The other day, I saw this article about Microsoft. Apparently, Microsoft Office 2007 is incompatible with its own Outlook Express.
But only in its spellchecker.
Because if you have Microsoft Office 2007 installed and use the spellchecker in Outlook Express it will only recognize French words.
Ordinary English words are tough, but you’re okay with avenue and boulevard and cul-de-sac. No word if the bug affects Microsoft Streets and Trips.
The article I read this in was one of those question and answer deals and the questioner said the spellchecker wouldn’t recognize words like “you” and “then” and “the.” He was in a real dither about it, or possibly a tizzy, it’s hard sometimes to distinguish, but my first thought was, if you’re having problems spelling “you” and “the” maybe a spellchecker is the least of your problems—in any language.

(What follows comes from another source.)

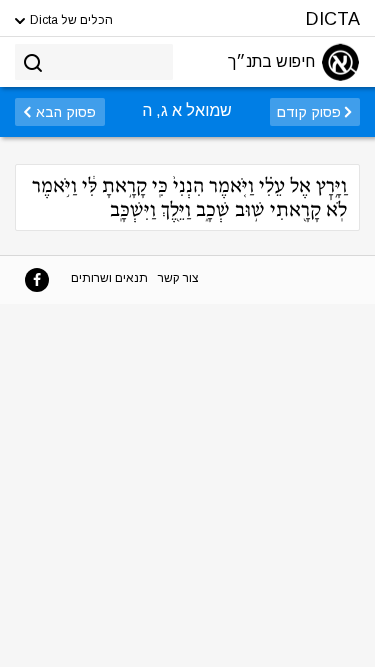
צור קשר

Our language borrows a lot from the French. Even in our hallowed all American game of baseball.
The other day I was listening to a news story about an umpire and I said to myself: Umpire. That’s a weird word. Umpire. It doesn’t sound like it comes from anything.
I mean, usually the suffix “pire” comes after something like a breathing word—inspire, expire, respire. Do umpires have something to do with the life and breath of baseball? Nope. Umpire barked out its first exclamation as a French word.
I put in a query to etymology dot com and found out the following. Umpire came from the word noumpere. Which meant non-par or unequal. Unequal as in odd man.
It had a legal sense, the odd man who broke the tie and settled a dispute. An arbitrator.
It drifted over to England way back when, where an arbitrator was sometimes called “a noumpere.”
Because of something called faulty separation, “a noumpere” degenerated into “an oumpere” which brightened, since English folk like longer vowels, into umpire.
And then shortened, since we hate spelling long words, into ump.
From arbitrator to ump. No wonder its hard to create English compatible spellcheckers.